What the exercise asks:
Write out every single entry exactly.

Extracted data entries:
[Start of section]

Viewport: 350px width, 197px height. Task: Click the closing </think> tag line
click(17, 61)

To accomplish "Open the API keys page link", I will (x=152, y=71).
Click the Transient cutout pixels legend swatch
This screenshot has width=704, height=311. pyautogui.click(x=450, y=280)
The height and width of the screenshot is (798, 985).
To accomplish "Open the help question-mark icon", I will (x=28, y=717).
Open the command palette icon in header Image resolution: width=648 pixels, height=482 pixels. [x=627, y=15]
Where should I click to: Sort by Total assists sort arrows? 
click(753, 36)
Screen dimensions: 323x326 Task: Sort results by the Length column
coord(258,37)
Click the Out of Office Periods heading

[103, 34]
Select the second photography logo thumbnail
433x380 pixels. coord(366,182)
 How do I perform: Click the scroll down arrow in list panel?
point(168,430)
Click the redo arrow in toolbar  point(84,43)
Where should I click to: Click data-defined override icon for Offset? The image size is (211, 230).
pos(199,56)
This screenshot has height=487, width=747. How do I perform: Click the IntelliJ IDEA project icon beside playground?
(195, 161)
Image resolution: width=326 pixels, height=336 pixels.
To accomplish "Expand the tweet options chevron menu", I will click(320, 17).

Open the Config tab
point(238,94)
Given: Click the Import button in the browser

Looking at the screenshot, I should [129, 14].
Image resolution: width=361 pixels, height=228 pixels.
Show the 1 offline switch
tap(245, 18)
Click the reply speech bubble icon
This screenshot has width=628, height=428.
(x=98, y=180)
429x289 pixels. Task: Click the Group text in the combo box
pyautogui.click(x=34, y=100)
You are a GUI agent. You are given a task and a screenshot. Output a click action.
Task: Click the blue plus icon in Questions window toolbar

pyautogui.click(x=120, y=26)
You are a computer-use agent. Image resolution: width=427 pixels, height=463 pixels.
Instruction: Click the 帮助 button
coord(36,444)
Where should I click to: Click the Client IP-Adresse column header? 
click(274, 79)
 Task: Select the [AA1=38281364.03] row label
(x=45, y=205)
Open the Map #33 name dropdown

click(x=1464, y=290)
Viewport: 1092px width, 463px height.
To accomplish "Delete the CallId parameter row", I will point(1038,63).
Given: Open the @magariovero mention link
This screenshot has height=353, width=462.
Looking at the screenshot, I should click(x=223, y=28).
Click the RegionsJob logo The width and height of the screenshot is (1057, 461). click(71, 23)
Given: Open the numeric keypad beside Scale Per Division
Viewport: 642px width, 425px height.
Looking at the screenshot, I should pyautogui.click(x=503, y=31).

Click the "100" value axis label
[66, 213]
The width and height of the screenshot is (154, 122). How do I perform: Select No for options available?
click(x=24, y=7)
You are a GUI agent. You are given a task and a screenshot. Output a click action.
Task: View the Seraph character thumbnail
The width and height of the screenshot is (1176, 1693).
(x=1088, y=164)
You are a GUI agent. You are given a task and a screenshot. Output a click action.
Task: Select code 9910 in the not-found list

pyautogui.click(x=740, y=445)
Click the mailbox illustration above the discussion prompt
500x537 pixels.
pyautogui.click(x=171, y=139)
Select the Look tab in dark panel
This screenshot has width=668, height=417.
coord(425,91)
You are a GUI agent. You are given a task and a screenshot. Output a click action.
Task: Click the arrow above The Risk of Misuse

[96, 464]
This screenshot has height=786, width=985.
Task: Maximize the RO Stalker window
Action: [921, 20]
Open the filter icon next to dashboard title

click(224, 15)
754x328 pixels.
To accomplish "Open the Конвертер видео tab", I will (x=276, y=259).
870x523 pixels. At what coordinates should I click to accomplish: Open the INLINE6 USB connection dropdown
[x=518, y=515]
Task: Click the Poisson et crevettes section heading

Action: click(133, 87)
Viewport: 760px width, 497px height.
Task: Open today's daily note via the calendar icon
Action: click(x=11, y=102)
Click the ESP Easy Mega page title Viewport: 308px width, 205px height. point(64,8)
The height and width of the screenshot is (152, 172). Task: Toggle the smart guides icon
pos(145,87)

[End of section]

Output for this task:
Viewport: 350px width, 197px height. Task: Click the closing </think> tag line
click(17, 61)

To accomplish "Open the API keys page link", I will (x=152, y=71).
Click the Transient cutout pixels legend swatch
This screenshot has width=704, height=311. pyautogui.click(x=450, y=280)
The height and width of the screenshot is (798, 985).
To accomplish "Open the help question-mark icon", I will (x=28, y=717).
Open the command palette icon in header Image resolution: width=648 pixels, height=482 pixels. [x=627, y=15]
Where should I click to: Sort by Total assists sort arrows? 
click(753, 36)
Screen dimensions: 323x326 Task: Sort results by the Length column
coord(258,37)
Click the Out of Office Periods heading

[103, 34]
Select the second photography logo thumbnail
433x380 pixels. coord(366,182)
 How do I perform: Click the scroll down arrow in list panel?
point(168,430)
Click the redo arrow in toolbar  point(84,43)
Where should I click to: Click data-defined override icon for Offset? The image size is (211, 230).
pos(199,56)
This screenshot has height=487, width=747. How do I perform: Click the IntelliJ IDEA project icon beside playground?
(195, 161)
Image resolution: width=326 pixels, height=336 pixels.
To accomplish "Expand the tweet options chevron menu", I will click(320, 17).

Open the Config tab
point(238,94)
Given: Click the Import button in the browser

Looking at the screenshot, I should [129, 14].
Image resolution: width=361 pixels, height=228 pixels.
Show the 1 offline switch
tap(245, 18)
Click the reply speech bubble icon
This screenshot has width=628, height=428.
(x=98, y=180)
429x289 pixels. Task: Click the Group text in the combo box
pyautogui.click(x=34, y=100)
You are a GUI agent. You are given a task and a screenshot. Output a click action.
Task: Click the blue plus icon in Questions window toolbar

pyautogui.click(x=120, y=26)
You are a computer-use agent. Image resolution: width=427 pixels, height=463 pixels.
Instruction: Click the 帮助 button
coord(36,444)
Where should I click to: Click the Client IP-Adresse column header? 
click(274, 79)
 Task: Select the [AA1=38281364.03] row label
(x=45, y=205)
Open the Map #33 name dropdown

click(x=1464, y=290)
Viewport: 1092px width, 463px height.
To accomplish "Delete the CallId parameter row", I will point(1038,63).
Given: Open the @magariovero mention link
This screenshot has height=353, width=462.
Looking at the screenshot, I should click(x=223, y=28).
Click the RegionsJob logo The width and height of the screenshot is (1057, 461). click(71, 23)
Given: Open the numeric keypad beside Scale Per Division
Viewport: 642px width, 425px height.
Looking at the screenshot, I should pyautogui.click(x=503, y=31).

Click the "100" value axis label
[66, 213]
The width and height of the screenshot is (154, 122). How do I perform: Select No for options available?
click(x=24, y=7)
You are a GUI agent. You are given a task and a screenshot. Output a click action.
Task: View the Seraph character thumbnail
The width and height of the screenshot is (1176, 1693).
(x=1088, y=164)
You are a GUI agent. You are given a task and a screenshot. Output a click action.
Task: Select code 9910 in the not-found list

pyautogui.click(x=740, y=445)
Click the mailbox illustration above the discussion prompt
500x537 pixels.
pyautogui.click(x=171, y=139)
Select the Look tab in dark panel
This screenshot has width=668, height=417.
coord(425,91)
You are a GUI agent. You are given a task and a screenshot. Output a click action.
Task: Click the arrow above The Risk of Misuse

[96, 464]
This screenshot has height=786, width=985.
Task: Maximize the RO Stalker window
Action: [921, 20]
Open the filter icon next to dashboard title

click(224, 15)
754x328 pixels.
To accomplish "Open the Конвертер видео tab", I will (x=276, y=259).
870x523 pixels. At what coordinates should I click to accomplish: Open the INLINE6 USB connection dropdown
[x=518, y=515]
Task: Click the Poisson et crevettes section heading

Action: click(133, 87)
Viewport: 760px width, 497px height.
Task: Open today's daily note via the calendar icon
Action: click(x=11, y=102)
Click the ESP Easy Mega page title Viewport: 308px width, 205px height. point(64,8)
The height and width of the screenshot is (152, 172). Task: Toggle the smart guides icon
pos(145,87)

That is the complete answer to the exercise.